BY THEIR FIRST BIRTHDAY, A ONE-YEAR-OLD BURNS CALORIES 50% FASTER FOR THEIR BODY SIZE THAN AN ADULT.
”Scientists have used the technique—considered the gold standard for measuring daily energy expenditure during normal daily life, outside of the lab—to measure energy expenditure in humans since the 1980s, but studies have been limited in size and scope due to cost. So multiple labs decided to share their data and gather their measurements in a single database, to see if they could tease out truths that weren’t revealed or were only hinted at in previous work.
Pooling and analyzing energy expenditures across the entire lifespan revealed some surprises. Some people think of their teens and 20s as the age when their calorie-burning potential hits its peak. But the researchers found that, pound for pound, infants had the highest metabolic rates of all.
Energy needs shoot up during the first 12 months of life, such that by their first birthday, a one-year-old burns calories 50% faster for their body size than an adult. And that’s not just because, in their first year, infants are busy tripling their birth weight.
“Of course they’re growing, but even once you control for that, their energy expenditures are rocketing up higher than you’d expect for their body size and composition,” says Pontzer, author of the book, Burn (Avery, 2021), on the science of metabolism.
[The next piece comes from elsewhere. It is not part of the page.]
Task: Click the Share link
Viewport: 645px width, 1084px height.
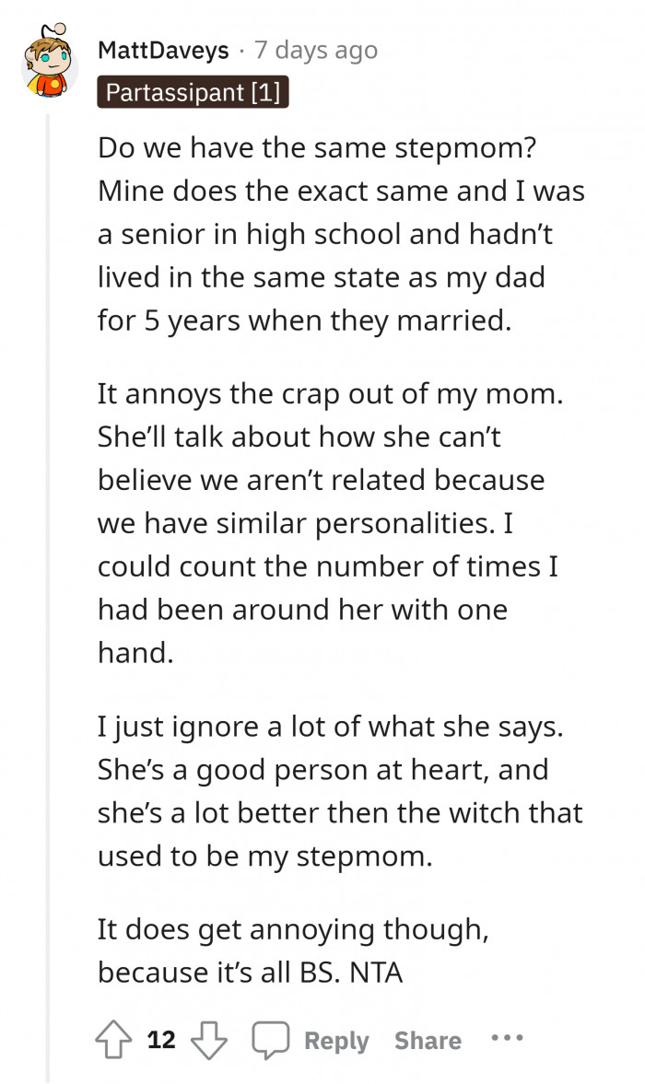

An infant’s gas-guzzling metabolism may partly explain why children who don’t get enough to eat during this developmental window are less likely to survive and grow up to be healthy adults.
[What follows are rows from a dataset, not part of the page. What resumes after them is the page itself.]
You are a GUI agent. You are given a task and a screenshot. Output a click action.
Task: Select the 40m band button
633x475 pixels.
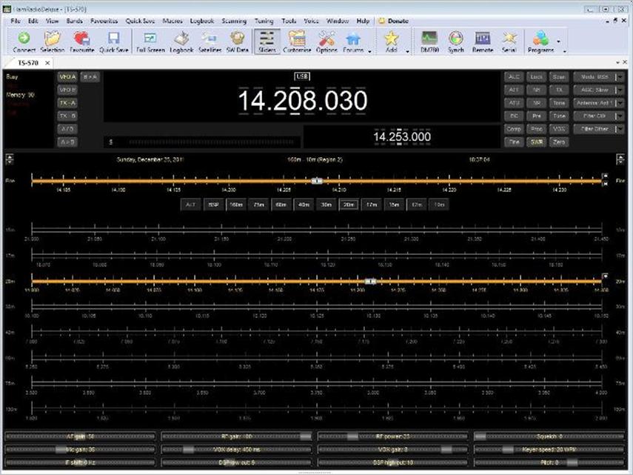point(304,204)

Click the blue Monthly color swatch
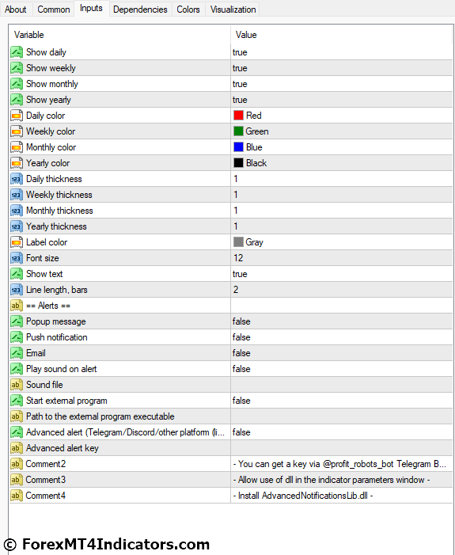point(238,147)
“Something is happening inside a baby’s cells to make them more active, and we don’t know what those processes are yet,” Pontzer says.
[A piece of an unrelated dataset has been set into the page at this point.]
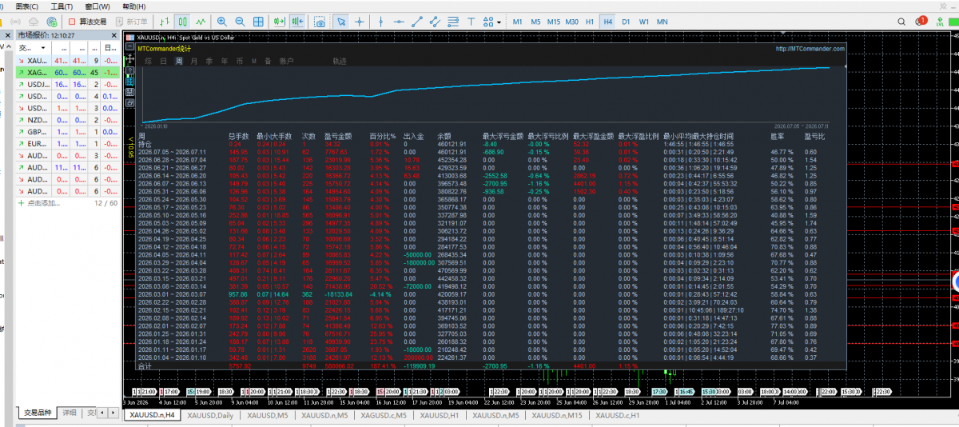Click the zoom in magnifier icon
The width and height of the screenshot is (959, 427).
[x=221, y=22]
Midlife changes aren't so bad
After this initial surge in infancy, the data show that metabolism slows by about 3% each year until we reach our 20s, when it levels off into a new normal.
Despite the teen years being a time of growth spurts, the researchers didn’t see any uptick in daily calorie needs in adolescence after they took body size into account. “We really thought puberty would be different and it’s not,” Pontzer says.
Midlife was another surprise. Perhaps you’ve been told that it’s all downhill after 30 when it comes to your weight. But while several factors could explain the thickening waistlines that often emerge during our prime working years, the findings suggest that a changing metabolism isn’t one of them.
In fact, the researchers discovered that energy expenditures during these middle decades—our 20s, 30s, 40s, and 50s—were the most stable. Even during pregnancy, a woman’s calorie needs were no more or less than expected given her added bulk as the baby grows.
The data suggest that our metabolisms don’t really start to decline again until after age 60. The slowdown is gradual, only 0.7% a year. But a person in their 90s needs 26% fewer calories each day than someone in midlife.
Lost muscle mass as we get older may be partly to blame, the researchers say, since muscle burns more calories than fat. But it’s not the whole picture. “We controlled for muscle mass,” Pontzer says. “It’s because their cells are slowing down.”
The patterns held even when the researchers took into account differing activity levels.
For a long time, what drives shifts in energy expenditure has been difficult to parse because aging goes hand in hand with so many other changes, Pontzer says. But the research lends support to the idea that it’s more than age-related changes in lifestyle or body composition.
“All of this points to the conclusion that tissue metabolism, the work that the cells are doing, is changing over the course of the lifespan in ways we haven’t fully appreciated before,” Pontzer says. “You really need a big data set like this to get at those questions.”
The United States National Science Foundation, the International Atomic Energy Agency, Taiyo Nippon Sanso, and SERCON supported the work.